┌────────

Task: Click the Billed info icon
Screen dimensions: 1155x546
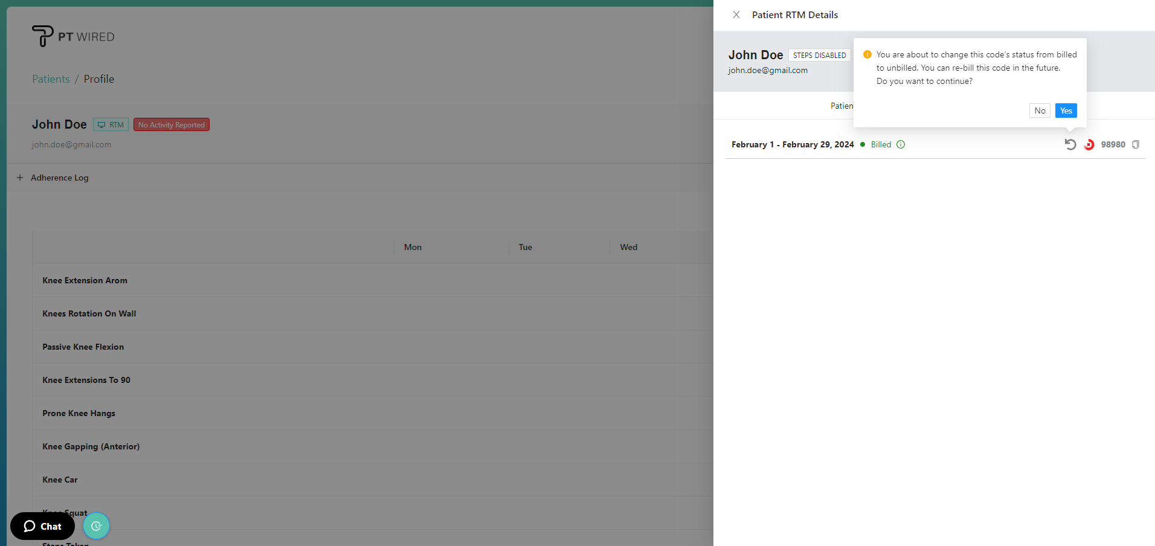Action: coord(900,144)
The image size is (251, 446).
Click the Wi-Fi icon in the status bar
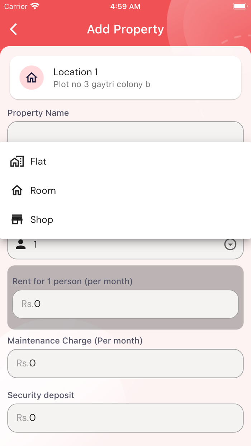click(34, 6)
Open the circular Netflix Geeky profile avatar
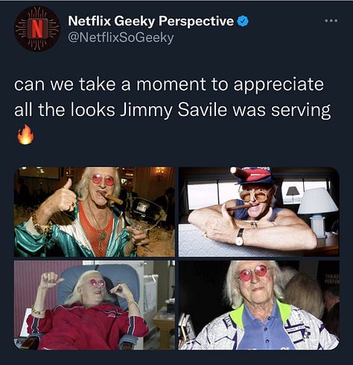The image size is (353, 365). tap(37, 29)
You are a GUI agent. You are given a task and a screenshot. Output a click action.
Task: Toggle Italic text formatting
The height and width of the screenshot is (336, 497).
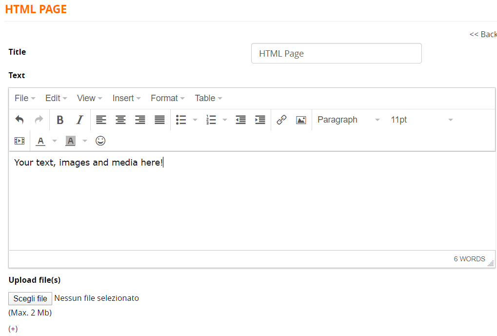coord(80,120)
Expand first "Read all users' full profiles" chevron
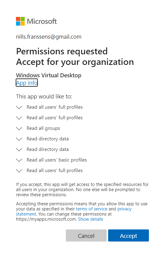 19,107
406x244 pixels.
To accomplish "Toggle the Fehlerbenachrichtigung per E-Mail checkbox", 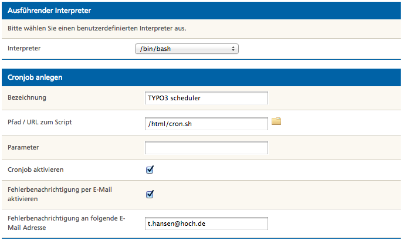I will (x=150, y=194).
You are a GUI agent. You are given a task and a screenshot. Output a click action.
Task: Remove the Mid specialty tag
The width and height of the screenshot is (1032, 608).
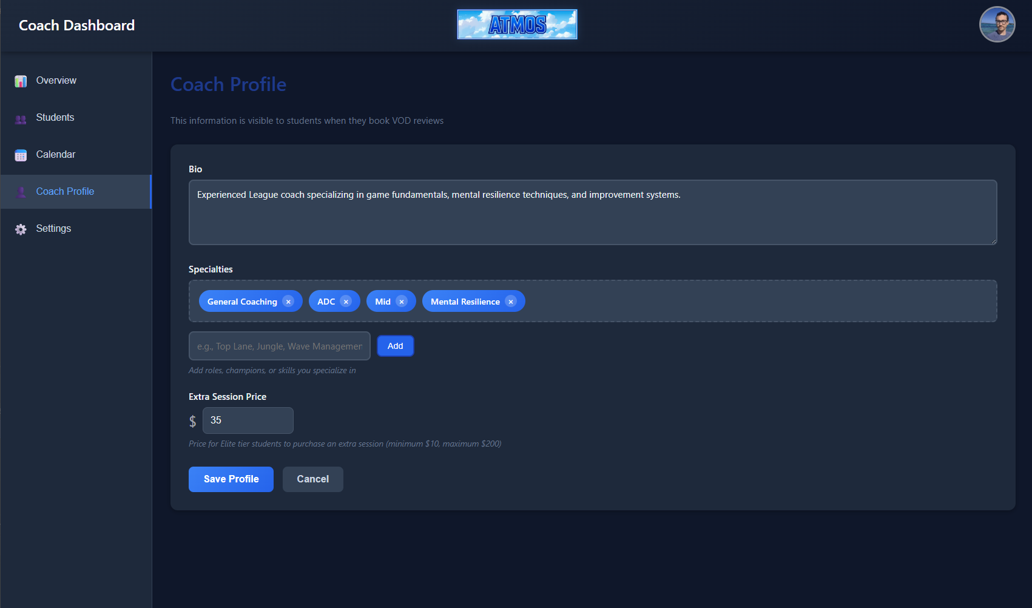pos(402,302)
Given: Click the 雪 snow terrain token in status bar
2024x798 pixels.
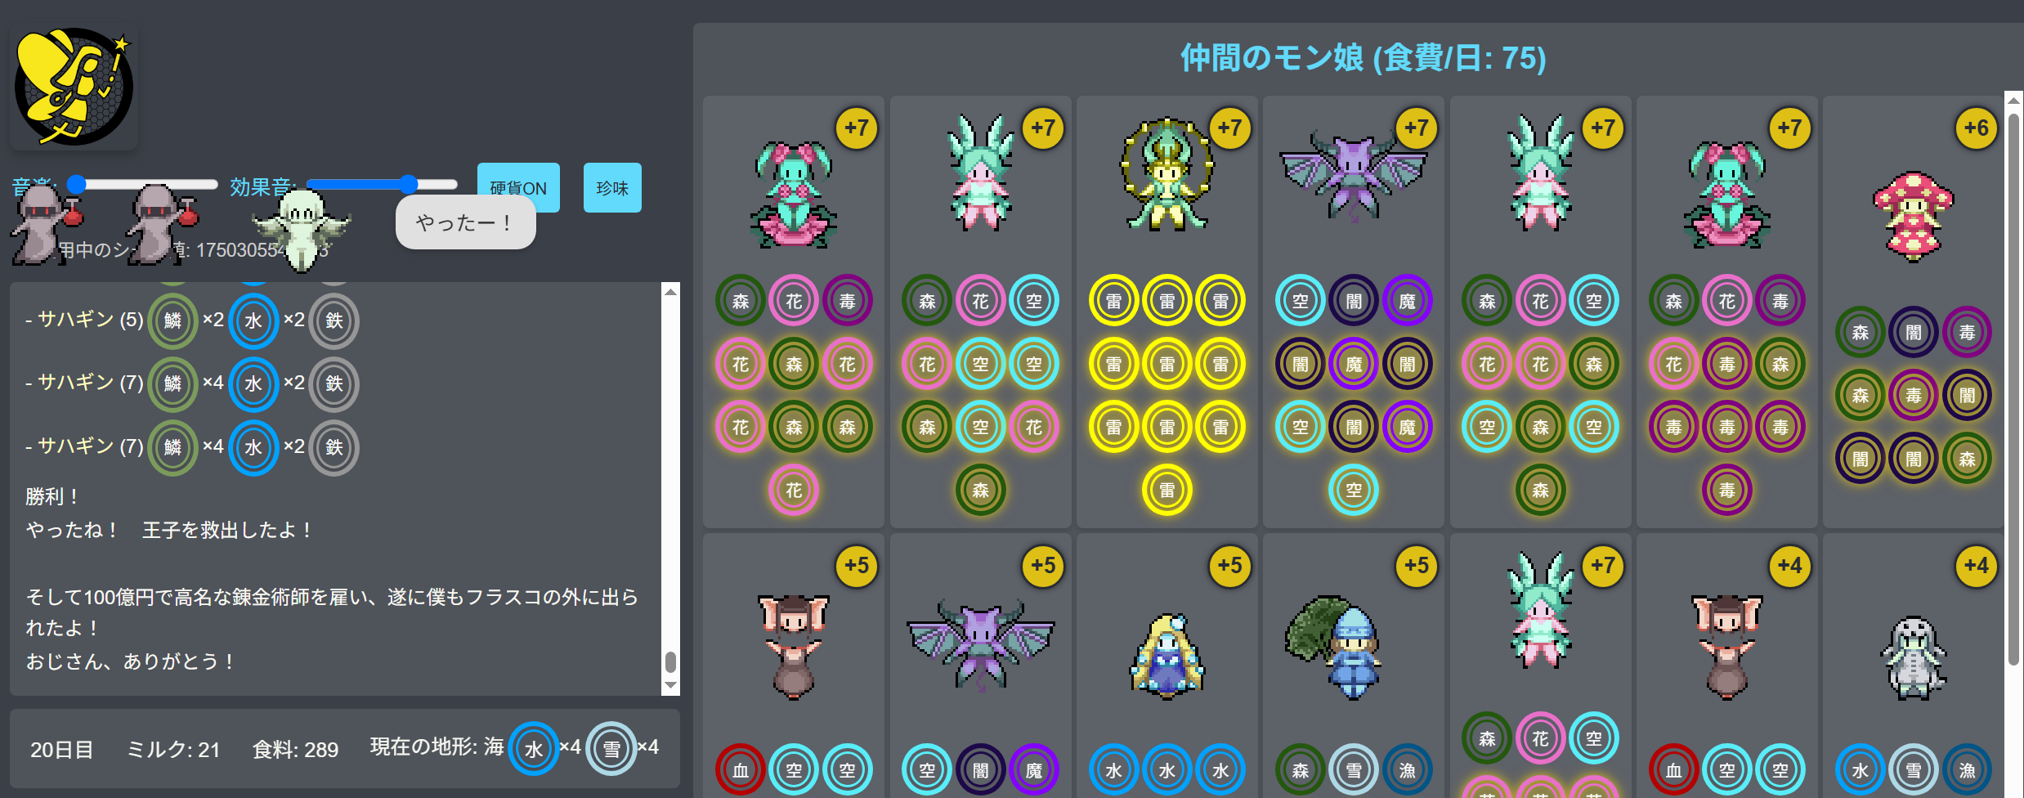Looking at the screenshot, I should pos(611,748).
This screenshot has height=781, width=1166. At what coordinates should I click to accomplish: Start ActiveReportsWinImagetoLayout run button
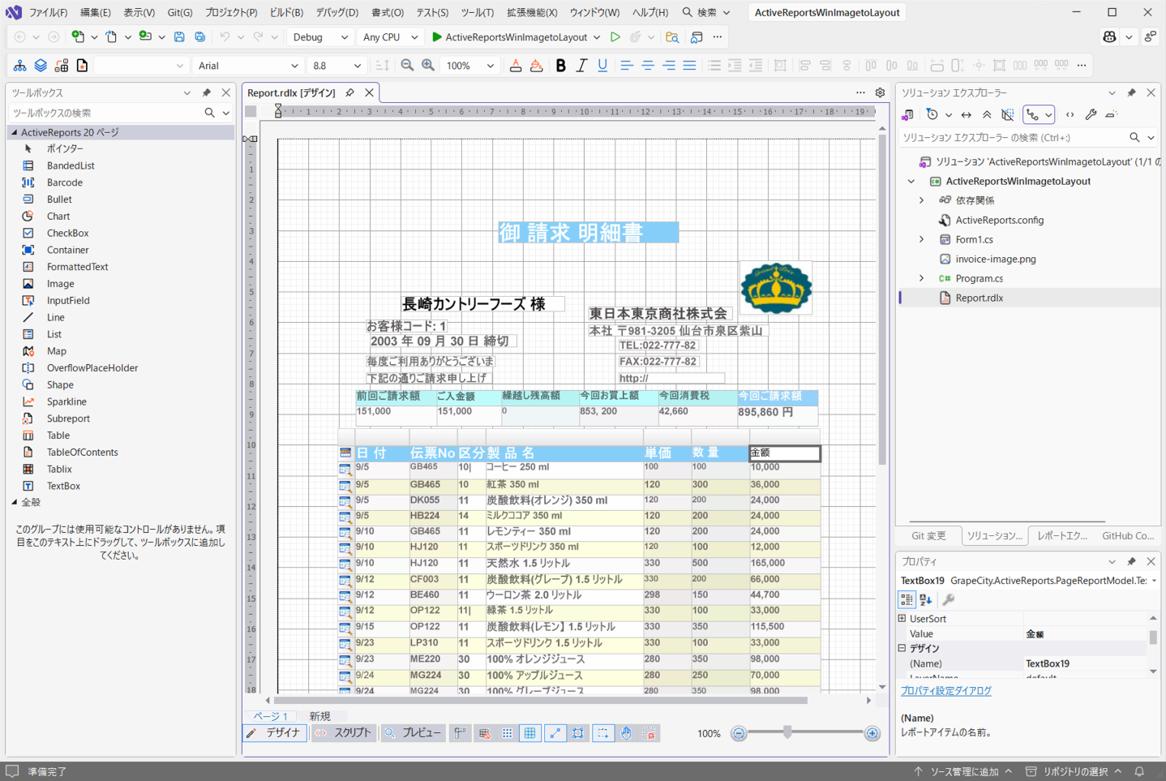click(509, 37)
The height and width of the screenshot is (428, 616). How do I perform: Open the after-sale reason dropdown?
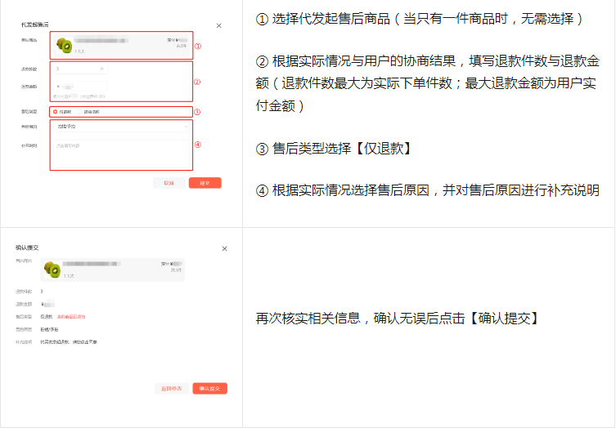(120, 127)
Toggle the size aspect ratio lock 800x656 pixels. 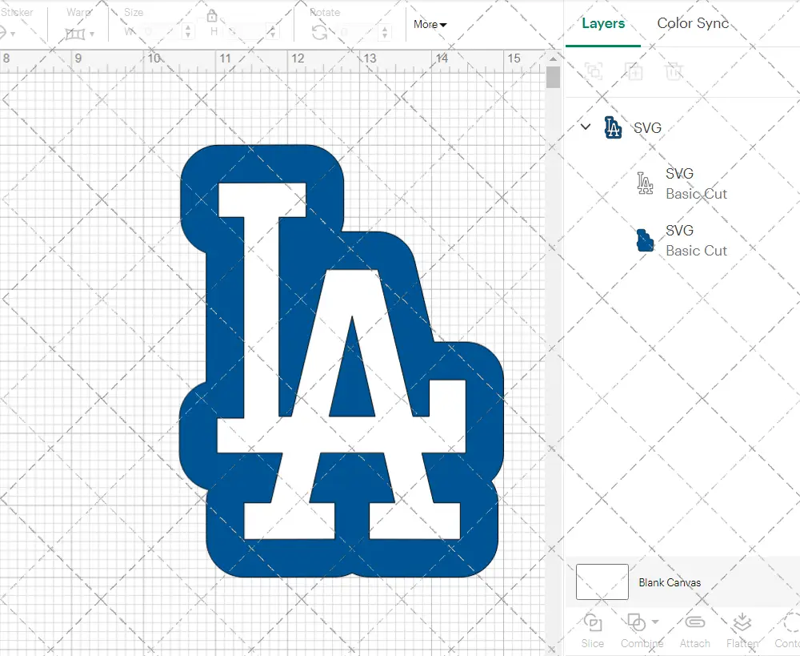(x=212, y=16)
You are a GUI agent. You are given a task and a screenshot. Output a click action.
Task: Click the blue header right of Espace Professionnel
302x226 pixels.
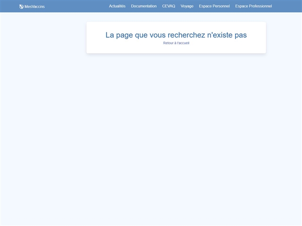(288, 6)
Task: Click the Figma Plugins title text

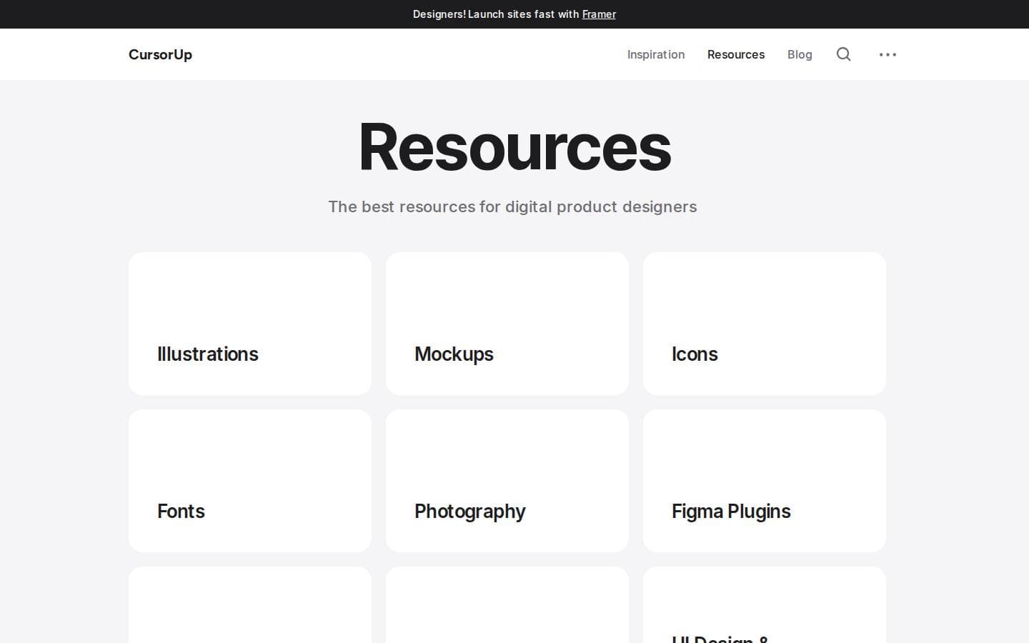Action: coord(731,512)
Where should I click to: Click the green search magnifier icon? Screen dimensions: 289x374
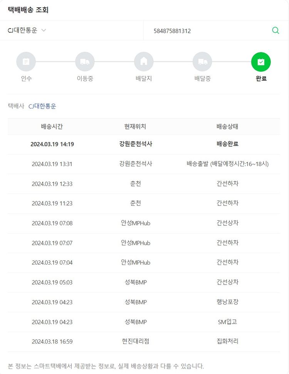point(276,31)
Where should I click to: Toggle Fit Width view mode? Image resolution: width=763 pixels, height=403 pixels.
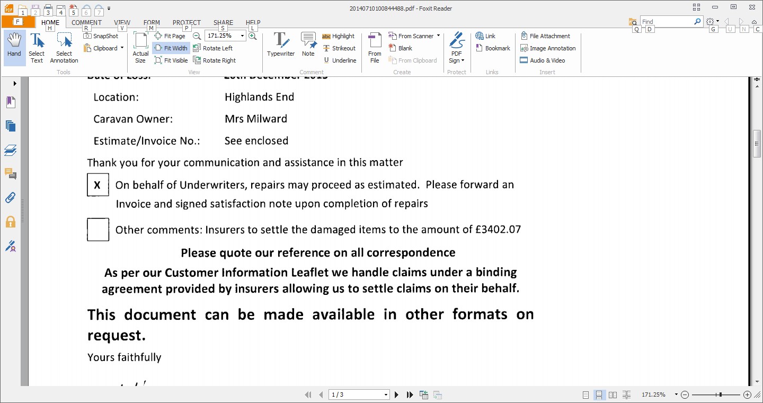coord(171,48)
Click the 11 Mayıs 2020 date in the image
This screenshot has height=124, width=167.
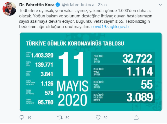click(x=73, y=79)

└────────

◆ **BRIEF**
The copy has to start at the line that contains "Task: Click the blue" and end at the last line of the material above, matching the original exactly and holding no pictures.

◆ **RESULT OF THIS EXERCISE**
Task: Click the blue header right of Espace Professionnel
302x226 pixels.
(288, 6)
Task: Click the Figma Plugins title text

Action: coord(731,512)
Where should I click to: Click the green search magnifier icon? Screen dimensions: 289x374
point(276,31)
Where should I click to: Toggle Fit Width view mode? Image resolution: width=763 pixels, height=403 pixels.
coord(171,48)
Click the 11 Mayıs 2020 date in the image
This screenshot has height=124, width=167.
click(x=73, y=79)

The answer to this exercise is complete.